A prova foi realizada no dia 9 de março de 1912, e o monoplano Bleriot, pilotado pelo francês Garros, aterrissou na praia, onde foi grande a afluência do público.

Na viagem de regresso, Edu Chaves foi junto com Roland, transportando a primeira carta aérea, enviada pela firma de café Antunes dos Santos & Cia. e endereçada ao Sr. Gabriel Corbsier, de São Paulo, com o seguinte texto:

Temos a satisfação de cumprimentar V. Sa. por intermédio do nosso amigo Eduardo Chaves, arrojado aviador, que causou assombro à população de Santos, nas suas ascensões, assim como o notável aviador sr. Garros. Certos da feliz travessia Santos-São Paulo, nos regozijamos por tão ousada iniciativa.

Apesar da espessa neblina que cobria todo o trajeto, o Bleriot, com Garros e Chaves a bordo, chegou em São Paulo, tendo aterrissado no Parque Antártica.

TEM QUE SER AGORA!
Edu Chaves herdeiro de tradicional família de plantadores de café, atraído pelo fascínio da aviação, foi para a França em 1911, onde, a 28 de julho do mesmo ano, voando num pequeno Bleriot, de 25 HP, ganhou o seu brevet de piloto aviador conferido pela Federation Aeronautique Internacionale, tornando-se, assim, o primeiro brasileiro a se diplomar na escola de Etapes.

A exemplo de Alberto Santos Dumont, Edu Chaves também deslumbrou os franceses com as suas proezas aéreas, tornando-se o primeiro aviador a fazer uma travessia noturna. Foi a 31 de outubro daquele mesmo ano de 1911, que o aviador paulista consagrou-se definitivamente ao conquistar o "Prix des Escales", após concretizar uma travessia noturna entre Paris e Orleans, numa prova em que o piloto tinha que realizar o maior número de voos entre as duas cidades.

Dessa forma, conseguiu fazer vinte e sete escalas, cobrindo um percurso de 1.000 quilômetros, causando a admiração geral, uma vez que, durante a prova, procurava orientar-se para não perder o rumo, servindo-se dos sinais luminosos de uma ferrovia.

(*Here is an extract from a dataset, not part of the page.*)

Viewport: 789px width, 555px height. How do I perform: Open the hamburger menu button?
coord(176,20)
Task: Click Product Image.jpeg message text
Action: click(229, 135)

De volta ao Brasil, Edu trouxe vários aviões encaixotados, organizando então uma escola de aviação na região de Guapira, em São Paulo, tornando-se igualmente o primeiro aviador brasileiro a voar nos céus do nosso país - fato que ocorreu em Santos, no dia 8 de março de 1912, quando sobrevoou a Praia do José Menino pilotando um Bleriot, de 50 HP, que trouxera da Europa e fora descarregado de um navio no porto local, naquele mesmo dia.

Após acompanhar o desembarque do pequeno aeroplano, Edu transportou-o até a praia, onde, sob o olhar curioso dos banhistas, começou a montar o aparelho. Quando terminou a montagem, entrou no Bleriot, acionou o motor, deslizou pela praia e alçou voo debaixo dos aplausos de centenas de pessoas que se encontravam no local. Depois de algumas evoluções sobre a baía de Santos, aterrissou tranquilamente na areia da praia, onde foi cercado pelos curiosos que desejavam ver de perto o seu aparelho voador.

O intrépido aviador Edu Chaves, que veio a falecer no dia 21 de junho de 1975, em São Paulo, aos oitenta e oito anos de idade, deixou escrito, com letras de ouro, páginas imortais na história da Aviação Brasileira, ficando guardada para sempre uma frase que disse às vésperas de uma prova difícil, com todo o arrojo e coragem que lhe era peculiar: "Voar amanhã não vai dar graça. Tem que ser agora".

Texto: Livro Episódios e Narrativas da Aviação na Baixada Santista, do jornalista e pesquisador J.Muniz Jr. Edição comemorativa da Semana da Asa de 1982, Gráfica de A Tribuna, Santos/SP.